Expand Votermedia to Municipal Politics

5 minutes
Students at the University of British Columbia talk about how their student union’s VoterMedia competition could be implemented in municipal politics. “I would say right now for voter funded media, if you were to put it into a municipal election, or perhaps something larger, the one big thing it would do, it would democratize the media.” (Jeff Fong, Blogger, Social Capital)


Text page: 

How votermedia (= voter funded media = VFM) can expand from student unions to larger democracies:

Taylor Lukacin – Blogger, AMS Confidential: 

I would love to see [votermedia] expand throughout the Vancouver region. We have a really intense and really awesome blogging community within Vancouver which I was a part of before [votermedia], and I think that there’s lots of potential there to elevate some of the smaller local blogs to become more notorious. I think that’s a really great area of opportunity…

Matthew Naylor – AMS VP External 2007-2008: 

I think municipal politics is fertile ground for [votermedia] to plant itself in. I think that any politics would be, in all honesty, but I think municipal is a good starting place. The amount of local detail is something that isn’t covered a lot in major papers, and I think that the nuance and the attention to detail that is inherent within a [votermedia] system, will cause the quality of debate, which at a municipal level I think is pretty low, to improve drastically. [Insert: Filibuster Cartoons – Interview with Diane Watts]

Andrew Carne – Blogger, UBC Insiders: 

…when you look at the mainstream media on an issue, there’s generally the same opinion rehashed again and again and again. You get these smaller media outlets, that actually do their own investigative work, they are able to present a different outlook on a story than the mainstream media does. So you get different opinions out there, and you may even get more facts, and information, than you do from the CBC or whoever’s reporting. [Insert: Frances Bula – What did city lose by okaying Olympic village social housing deal]

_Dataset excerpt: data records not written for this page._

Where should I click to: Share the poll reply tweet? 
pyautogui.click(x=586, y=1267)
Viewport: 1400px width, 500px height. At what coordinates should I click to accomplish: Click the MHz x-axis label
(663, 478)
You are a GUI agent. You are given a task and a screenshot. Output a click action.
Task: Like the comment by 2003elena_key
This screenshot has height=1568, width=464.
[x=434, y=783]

Justin McElroy – Coordinating Editor, The Ubyssey: 

…I think there’s a fantastic opportunity, because even in municipal elections, especially with municipal elections, there’s your local papers and TV stations, but they deal very much still with the superficial, with the one or two issues that everyone’s talking about, and with the current scandal of the day. You have alternative media out there that’s talking about the issues they care about and they have knowledge of, you have a better sense of what voters as a whole care about, and that, at the end of the day, benefits the community, benefits the city, benefits the election much more, because you’re having these alternative viewpoints come out, and an actual discussion happen, about things which may not be able to get on page one or three of the paper. [Insert: Stephen Rees – Cambie Corridor plans puts Vancouverism to the test]

Jeff Fong – Blogger, Social Capital: 

I would say right now for [votermedia], if you were to put it into a municipal election, or perhaps something larger, the one big thing it would do, it would democratize the media. As right now media’s heavily controlled by the major newspapers, the TVs, the radio, whatever. But [votermedia] could help publicize all these different smaller outlets, and actually show what people are saying who aren’t involved at all of these giant organizations. While blogs currently are written by people who actually care, if you could use [votermedia] and aggregate all this information, it would definitely help increase the knowledge, the public opinion, and what the issues are for people. [Insert: Civic Surrey – Time to revive the B-Line in Surrey]

Jason Ng – Blogger, Social Capital: 

Yeah, I agree, I think there’s an increasing trend towards people needing to be aware of their local roots. Like these days we get a lot of news out there that’s national or worldwide, and we hear about all these things happening in the world, but we don’t understand what’s happening in our own neighbourhoods. And that’s I think an area where [votermedia], if properly executed, could play a role in all kinds of areas, whether it’s a huge city, whether it’s a small community. I think people want to identify with their local roots, and [votermedia] would be able to provide them with a way of doing that, that any other program that I’ve seen hasn’t been able to. [Insert: Brentwood Station – 6 residential towers to transform Brentwood skyline]

Professor Fred Cutler – Political Science, UBC 

…what’s interesting for me is that [votermedia] may have in fact more potential in traditionally low engagement, low information settings. And municipal politics is a natural extension, in the sense that we know that voters don’t have nearly the same amount of information when they go to the polls in municipal elections as they do when they vote in a national or provincial election.

Mitch Wright – AMS Votermedia Administrator 2009: 

So, it could possibly even shake up the system that has been in place in Vancouver for over a hundred years as we’ve had people dominating the at-large city elections. So I think it’s very crucial that some more media outlets start to come into place in the city, and start making people realize that there are a lot more viable alternatives to the status quo.